Re: Where to store Blobs?

2019-03-13 Thread Jamesie Pic
Make dump/restore of database data unnecessarily expensive in terms of time
and space imho.


Re: Where to store Blobs?

2019-04-19 Thread Jamesie Pic
Storing files in the database has already been demonstrated as not an
efficient trade-off [0]. As such, this post provides a subjective story
about files in the database, rather than an objective compare.

So, I have this ridiculous situation where dumping a database with 12k
user-submitted forms with files, made by 3000 users, which I hope we can
agree “is absolutely nothing”, yet, it eats 35G of PG data.

As a result, dumping the database takes already 32 minutes and is extremely
write-intensive, causing more than 5 second disk backlogs during the
operation at the same time.

If I had stored file paths, like I should have, the db would take a few MBs
and the dump a few seconds even less than one second ?

Also, the backup could just read the file tree from the file system and
synchronize only new files: we don’t have programmatic modifications of
written files for legal reasons: which makes it even more ridiculous to
dump them every time we do a backup.

As such, my biggest regret is to have listened to the manager who imposed
this design decision, but I trusted him at the time I was a fresh hire.

Today, we have the choice of two poisons for deployment:

not shutting down the service during the backup, to save 32 minutes of
downtime, but that’s 32 minutes of writes that are at risk in the case of a
faulty destructive operation, yes that doesn’t happen 99% of the time,
shutting down the service during the backup, as we should, but that
means 32 minutes of extra downtime

In my experience, storing files in the database is a critical mistake. I
mean, if you know what you’re doing maybe, and I thought the said manager
would know what he’s doing.

But at the end of a year the manager decided to ignore all monitoring
alarms concerning disk space that were raised during the backup. As such, I
kept going and freeing as much space as possible when a backup failed to
happen, which hopefully canceled the full deployment, leaving the service
online, even though with a full disk.

I have raised the warning to the customer for months and but the manager
kept insisting that we close our eyes on it, and kept on doing palliative
fixes when needed.

Of course, piling up palliatives fixes in production eventually created the
situation where the disk was too full to make a backup. The manager that
had installed the server OS had put 3 disks in a RAID1 array with extremely
poor partitioning.

As such, i had to spend a night repartitioning the RAID1, so that the /
would be on 10G instead of 40G. Which kept us going a bit more, but
unfortunnately one week shorter than expected, because I had forgot to
include the exponential growth in the math of the estimation.
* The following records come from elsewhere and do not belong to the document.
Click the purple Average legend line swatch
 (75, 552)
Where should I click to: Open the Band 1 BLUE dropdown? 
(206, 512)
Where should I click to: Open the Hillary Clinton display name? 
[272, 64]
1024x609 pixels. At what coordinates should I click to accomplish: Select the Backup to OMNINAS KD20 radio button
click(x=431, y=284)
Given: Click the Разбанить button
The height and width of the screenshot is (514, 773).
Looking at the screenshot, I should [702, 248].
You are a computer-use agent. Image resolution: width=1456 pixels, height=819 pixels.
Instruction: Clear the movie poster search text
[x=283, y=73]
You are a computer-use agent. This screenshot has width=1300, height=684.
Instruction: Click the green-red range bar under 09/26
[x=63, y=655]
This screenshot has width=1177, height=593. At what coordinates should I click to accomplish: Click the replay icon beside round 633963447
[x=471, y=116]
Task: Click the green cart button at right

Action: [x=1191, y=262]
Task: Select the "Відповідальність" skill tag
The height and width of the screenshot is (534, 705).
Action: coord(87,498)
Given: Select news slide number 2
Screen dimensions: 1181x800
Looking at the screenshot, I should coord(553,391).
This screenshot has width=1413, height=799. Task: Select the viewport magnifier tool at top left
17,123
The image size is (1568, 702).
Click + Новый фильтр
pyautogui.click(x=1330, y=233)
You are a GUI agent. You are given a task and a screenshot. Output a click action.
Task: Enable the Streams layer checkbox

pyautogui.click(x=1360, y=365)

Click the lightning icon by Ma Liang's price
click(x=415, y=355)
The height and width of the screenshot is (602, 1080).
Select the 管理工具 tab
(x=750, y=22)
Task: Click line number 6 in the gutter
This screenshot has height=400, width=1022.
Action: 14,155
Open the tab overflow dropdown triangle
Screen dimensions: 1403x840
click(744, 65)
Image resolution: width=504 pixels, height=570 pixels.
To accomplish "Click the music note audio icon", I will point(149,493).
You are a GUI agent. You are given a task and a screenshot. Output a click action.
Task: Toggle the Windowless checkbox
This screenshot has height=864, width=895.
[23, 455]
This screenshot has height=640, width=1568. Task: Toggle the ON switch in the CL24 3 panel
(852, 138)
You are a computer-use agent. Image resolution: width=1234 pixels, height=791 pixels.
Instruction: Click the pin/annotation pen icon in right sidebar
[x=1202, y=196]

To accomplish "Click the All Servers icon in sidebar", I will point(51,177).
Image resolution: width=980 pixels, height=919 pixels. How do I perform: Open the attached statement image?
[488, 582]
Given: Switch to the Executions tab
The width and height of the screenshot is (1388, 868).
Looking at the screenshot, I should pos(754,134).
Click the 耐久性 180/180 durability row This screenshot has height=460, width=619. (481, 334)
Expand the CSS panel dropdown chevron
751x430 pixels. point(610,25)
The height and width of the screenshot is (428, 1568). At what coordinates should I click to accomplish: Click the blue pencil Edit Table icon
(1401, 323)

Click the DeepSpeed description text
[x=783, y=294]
Leading to even more incidents. If you store files in the database, which
you shouldn’t unless you’re 100% sure about what you’re doing, then do not
ignore disk space warnings during backups. Or else … well what do you think
happens when an airplane pilot ignores the alarms on their dashboard ?

99% of incidents are a suite of predictable events.

https://habiletechnologies.com/blog/better-saving-files-database-file-system/
https://softwareengineering.stackexchange.com/questions/150669/is-it-a-bad-practice-to-store-large-files-10-mb-in-a-database
https://blog.yourlabs.org/post/184290880553/story-of-a-database-with-files-in-it


Re: Where to store Blobs?

2019-04-19 Thread Jamesie Pic
I forgot to mention that my deployments include automated migrations as
often as possible, sometimes destructive for refactoring purpose, as such,
to maintain PostgreSQL on a basic linux box I am:

- for having an automated backup prior in the automated deployment script
that may play destructive migrations,
- against the needless overhead of coupling both binary and relational data
in operations that slows the whole thing down or makes it less reliable

Also got supposedly many new points against, mixed with more detail on the
points briefly exposed in my previous email, going deeper in detail, about
how it fits in the big picture of my personal practice ... and how this has
destabilized my prod for months:
https://blog.yourlabs.org/post/184290880553/storing-hd-photos-in-a-relational-database-recipe

tl;dr
If you store media files in PostgreSQL on a production server, then do take
disk space alarms seriously even if they happen only during backups.
Otherwise I fail to see how to avoid a pattern of recurring incidents,
"manually unblocking automated deployments" (double debt interest cost
because also defeats the purpose of automating deployment), when not
filling up a disk during the nightly backup dump ...

Hope this helps,

Have a great day


Re: Where to store Blobs?

2019-04-22 Thread Jamesie Pic
Thanks for your feedback. In my case, Bob the manager said this would "make
backups easier" xD

The general pro that I see is "transactional". While I can understand that,
it's irrelevant in our case: users upload files through AJAX, that happens
**before** they submit the form. That means, the file gets saved in an HTTP
exchange that happens **before** the actual data insertion transaction.

As such, be careful too that this argument does not be irrelevant in your
case like it is in mine.